Go through the entries below. Copy out every line that contains "scissors".

Pixel coordinate grounding data
● ● ●
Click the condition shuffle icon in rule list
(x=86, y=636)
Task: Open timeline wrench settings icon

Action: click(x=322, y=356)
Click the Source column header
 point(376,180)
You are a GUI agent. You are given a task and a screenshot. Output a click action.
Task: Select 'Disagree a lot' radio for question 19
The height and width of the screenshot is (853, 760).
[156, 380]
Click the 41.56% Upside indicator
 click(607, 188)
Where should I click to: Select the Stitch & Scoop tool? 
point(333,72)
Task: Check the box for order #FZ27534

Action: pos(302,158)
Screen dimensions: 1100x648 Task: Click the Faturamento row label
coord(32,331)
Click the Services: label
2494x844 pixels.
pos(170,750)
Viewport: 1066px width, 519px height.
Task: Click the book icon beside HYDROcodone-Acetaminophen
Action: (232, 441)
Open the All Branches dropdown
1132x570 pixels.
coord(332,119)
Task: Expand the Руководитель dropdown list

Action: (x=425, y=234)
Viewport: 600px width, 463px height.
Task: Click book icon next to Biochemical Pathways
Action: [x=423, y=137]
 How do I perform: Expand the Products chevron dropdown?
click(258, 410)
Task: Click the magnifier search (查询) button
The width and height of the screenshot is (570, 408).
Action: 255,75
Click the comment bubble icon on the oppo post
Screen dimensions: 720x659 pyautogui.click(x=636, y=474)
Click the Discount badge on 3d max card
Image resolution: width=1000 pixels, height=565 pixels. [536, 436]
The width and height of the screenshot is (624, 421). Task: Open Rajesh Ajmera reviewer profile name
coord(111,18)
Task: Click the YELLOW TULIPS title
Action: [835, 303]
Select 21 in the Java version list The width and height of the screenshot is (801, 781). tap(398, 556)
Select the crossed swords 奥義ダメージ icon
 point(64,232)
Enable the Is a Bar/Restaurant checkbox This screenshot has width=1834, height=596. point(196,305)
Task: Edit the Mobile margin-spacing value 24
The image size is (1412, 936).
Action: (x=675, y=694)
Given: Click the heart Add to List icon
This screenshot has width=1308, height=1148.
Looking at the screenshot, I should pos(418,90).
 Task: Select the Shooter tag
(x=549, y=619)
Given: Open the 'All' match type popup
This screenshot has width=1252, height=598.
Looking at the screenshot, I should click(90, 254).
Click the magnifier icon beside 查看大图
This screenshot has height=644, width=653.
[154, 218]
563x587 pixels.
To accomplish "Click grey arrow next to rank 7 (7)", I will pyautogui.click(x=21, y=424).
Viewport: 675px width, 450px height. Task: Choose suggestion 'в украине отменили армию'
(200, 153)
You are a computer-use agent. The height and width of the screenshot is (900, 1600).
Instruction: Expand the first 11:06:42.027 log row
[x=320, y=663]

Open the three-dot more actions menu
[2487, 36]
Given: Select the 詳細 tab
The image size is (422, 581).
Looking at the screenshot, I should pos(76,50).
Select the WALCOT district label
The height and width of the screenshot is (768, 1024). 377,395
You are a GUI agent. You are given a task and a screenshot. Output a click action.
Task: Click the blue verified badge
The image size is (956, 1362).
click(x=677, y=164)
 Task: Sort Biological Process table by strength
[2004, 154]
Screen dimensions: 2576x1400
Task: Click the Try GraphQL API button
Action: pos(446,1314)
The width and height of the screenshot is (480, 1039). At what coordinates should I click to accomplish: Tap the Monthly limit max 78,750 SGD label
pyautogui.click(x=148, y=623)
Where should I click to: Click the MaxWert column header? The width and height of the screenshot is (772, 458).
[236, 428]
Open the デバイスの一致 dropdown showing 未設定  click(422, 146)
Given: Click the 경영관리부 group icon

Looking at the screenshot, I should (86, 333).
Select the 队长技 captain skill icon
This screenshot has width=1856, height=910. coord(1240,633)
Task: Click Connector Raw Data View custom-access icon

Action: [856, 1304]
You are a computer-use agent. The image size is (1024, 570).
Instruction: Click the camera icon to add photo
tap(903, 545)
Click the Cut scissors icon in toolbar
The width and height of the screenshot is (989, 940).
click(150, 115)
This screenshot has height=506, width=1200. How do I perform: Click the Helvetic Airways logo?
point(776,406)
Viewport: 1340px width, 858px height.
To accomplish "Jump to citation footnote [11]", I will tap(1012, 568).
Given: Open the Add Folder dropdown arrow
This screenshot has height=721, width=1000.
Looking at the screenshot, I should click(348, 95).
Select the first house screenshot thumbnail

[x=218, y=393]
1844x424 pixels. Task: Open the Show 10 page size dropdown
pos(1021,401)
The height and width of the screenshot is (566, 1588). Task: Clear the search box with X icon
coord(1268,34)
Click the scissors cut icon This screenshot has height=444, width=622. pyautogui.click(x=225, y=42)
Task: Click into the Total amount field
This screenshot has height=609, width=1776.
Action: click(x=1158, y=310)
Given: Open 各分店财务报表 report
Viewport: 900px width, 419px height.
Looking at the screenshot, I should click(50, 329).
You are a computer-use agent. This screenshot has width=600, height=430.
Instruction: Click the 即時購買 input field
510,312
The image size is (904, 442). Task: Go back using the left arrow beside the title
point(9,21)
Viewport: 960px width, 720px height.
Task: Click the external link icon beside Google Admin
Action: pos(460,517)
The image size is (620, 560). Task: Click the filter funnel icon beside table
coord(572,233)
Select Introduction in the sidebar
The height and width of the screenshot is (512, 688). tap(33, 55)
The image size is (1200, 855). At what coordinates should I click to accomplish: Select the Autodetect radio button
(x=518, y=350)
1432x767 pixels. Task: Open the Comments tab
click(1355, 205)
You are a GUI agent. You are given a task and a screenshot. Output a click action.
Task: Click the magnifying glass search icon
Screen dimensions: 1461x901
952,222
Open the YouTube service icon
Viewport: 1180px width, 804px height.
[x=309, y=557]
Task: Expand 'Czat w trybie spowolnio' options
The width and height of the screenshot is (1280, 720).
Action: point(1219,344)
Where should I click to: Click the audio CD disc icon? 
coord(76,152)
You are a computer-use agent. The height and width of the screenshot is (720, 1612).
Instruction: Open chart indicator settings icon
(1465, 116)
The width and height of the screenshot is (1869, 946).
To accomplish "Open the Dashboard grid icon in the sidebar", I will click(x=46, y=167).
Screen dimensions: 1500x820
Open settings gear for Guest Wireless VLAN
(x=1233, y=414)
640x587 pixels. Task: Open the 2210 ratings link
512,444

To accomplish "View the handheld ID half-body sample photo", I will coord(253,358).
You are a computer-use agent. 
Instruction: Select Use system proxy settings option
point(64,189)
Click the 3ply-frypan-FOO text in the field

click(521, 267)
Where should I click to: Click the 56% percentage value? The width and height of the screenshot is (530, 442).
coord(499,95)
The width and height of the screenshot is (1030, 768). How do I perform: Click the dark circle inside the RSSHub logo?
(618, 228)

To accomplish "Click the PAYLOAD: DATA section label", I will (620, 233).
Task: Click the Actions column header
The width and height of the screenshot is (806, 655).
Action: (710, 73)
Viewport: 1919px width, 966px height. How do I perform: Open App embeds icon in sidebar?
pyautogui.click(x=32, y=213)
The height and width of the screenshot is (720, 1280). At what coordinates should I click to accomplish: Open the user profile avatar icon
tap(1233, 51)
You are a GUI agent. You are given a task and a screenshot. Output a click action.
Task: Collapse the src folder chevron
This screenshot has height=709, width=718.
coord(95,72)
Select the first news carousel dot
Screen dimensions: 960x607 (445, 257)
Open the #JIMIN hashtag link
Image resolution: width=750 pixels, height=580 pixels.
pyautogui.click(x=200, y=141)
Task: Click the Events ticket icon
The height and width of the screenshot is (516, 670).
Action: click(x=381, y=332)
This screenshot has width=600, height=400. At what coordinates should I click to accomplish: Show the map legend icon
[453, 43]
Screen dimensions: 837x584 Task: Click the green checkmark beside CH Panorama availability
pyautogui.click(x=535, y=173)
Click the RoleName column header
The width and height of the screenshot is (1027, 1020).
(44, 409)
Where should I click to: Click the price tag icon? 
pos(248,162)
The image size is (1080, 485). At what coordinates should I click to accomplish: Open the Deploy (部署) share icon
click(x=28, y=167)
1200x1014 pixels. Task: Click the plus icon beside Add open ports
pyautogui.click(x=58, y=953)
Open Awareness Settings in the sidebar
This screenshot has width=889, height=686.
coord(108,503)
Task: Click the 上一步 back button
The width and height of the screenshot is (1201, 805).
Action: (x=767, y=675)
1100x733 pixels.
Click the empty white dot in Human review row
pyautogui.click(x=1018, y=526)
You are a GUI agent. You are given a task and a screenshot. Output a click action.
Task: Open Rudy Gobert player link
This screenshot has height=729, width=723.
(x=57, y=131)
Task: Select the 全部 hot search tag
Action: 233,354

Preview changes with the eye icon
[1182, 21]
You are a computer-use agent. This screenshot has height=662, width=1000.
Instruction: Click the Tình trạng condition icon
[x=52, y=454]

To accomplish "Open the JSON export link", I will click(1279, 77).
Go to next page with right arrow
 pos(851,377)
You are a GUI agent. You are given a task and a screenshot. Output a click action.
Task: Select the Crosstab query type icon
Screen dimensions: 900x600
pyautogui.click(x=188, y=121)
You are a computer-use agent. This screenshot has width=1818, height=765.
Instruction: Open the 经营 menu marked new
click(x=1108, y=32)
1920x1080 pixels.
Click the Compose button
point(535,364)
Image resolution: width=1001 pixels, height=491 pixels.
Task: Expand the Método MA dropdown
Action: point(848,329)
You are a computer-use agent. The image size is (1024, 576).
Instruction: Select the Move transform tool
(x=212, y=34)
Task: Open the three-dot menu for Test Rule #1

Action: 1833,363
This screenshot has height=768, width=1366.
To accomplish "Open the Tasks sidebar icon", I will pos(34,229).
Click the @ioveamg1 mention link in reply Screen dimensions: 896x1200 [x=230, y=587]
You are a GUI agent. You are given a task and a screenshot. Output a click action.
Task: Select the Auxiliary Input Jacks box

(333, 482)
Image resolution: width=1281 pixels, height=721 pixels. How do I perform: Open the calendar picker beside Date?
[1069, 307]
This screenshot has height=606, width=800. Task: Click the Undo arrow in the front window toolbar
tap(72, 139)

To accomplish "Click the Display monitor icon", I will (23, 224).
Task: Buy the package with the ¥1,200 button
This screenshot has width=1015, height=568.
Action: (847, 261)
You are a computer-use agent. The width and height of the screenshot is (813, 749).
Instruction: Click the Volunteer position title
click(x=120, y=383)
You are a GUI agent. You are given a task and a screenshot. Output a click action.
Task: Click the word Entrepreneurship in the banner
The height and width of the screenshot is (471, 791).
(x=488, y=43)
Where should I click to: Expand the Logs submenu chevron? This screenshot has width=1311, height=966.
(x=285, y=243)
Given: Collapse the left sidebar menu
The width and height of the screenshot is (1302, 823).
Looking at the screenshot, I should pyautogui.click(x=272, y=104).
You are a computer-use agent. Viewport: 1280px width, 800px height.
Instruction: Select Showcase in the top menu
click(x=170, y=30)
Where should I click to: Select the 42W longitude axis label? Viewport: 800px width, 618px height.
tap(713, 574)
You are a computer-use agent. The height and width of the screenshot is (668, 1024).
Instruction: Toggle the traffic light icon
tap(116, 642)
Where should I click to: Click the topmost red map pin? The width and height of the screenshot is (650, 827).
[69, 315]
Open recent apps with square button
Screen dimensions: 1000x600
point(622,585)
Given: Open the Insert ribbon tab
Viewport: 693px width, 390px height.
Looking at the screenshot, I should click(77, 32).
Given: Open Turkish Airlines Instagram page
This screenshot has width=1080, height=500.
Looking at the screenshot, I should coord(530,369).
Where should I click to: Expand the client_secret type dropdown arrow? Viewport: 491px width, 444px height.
● ● ●
■ Written answer
Click the Cut scissors icon in toolbar
Click the scissors cut icon This screenshot has height=444, width=622. pyautogui.click(x=225, y=42)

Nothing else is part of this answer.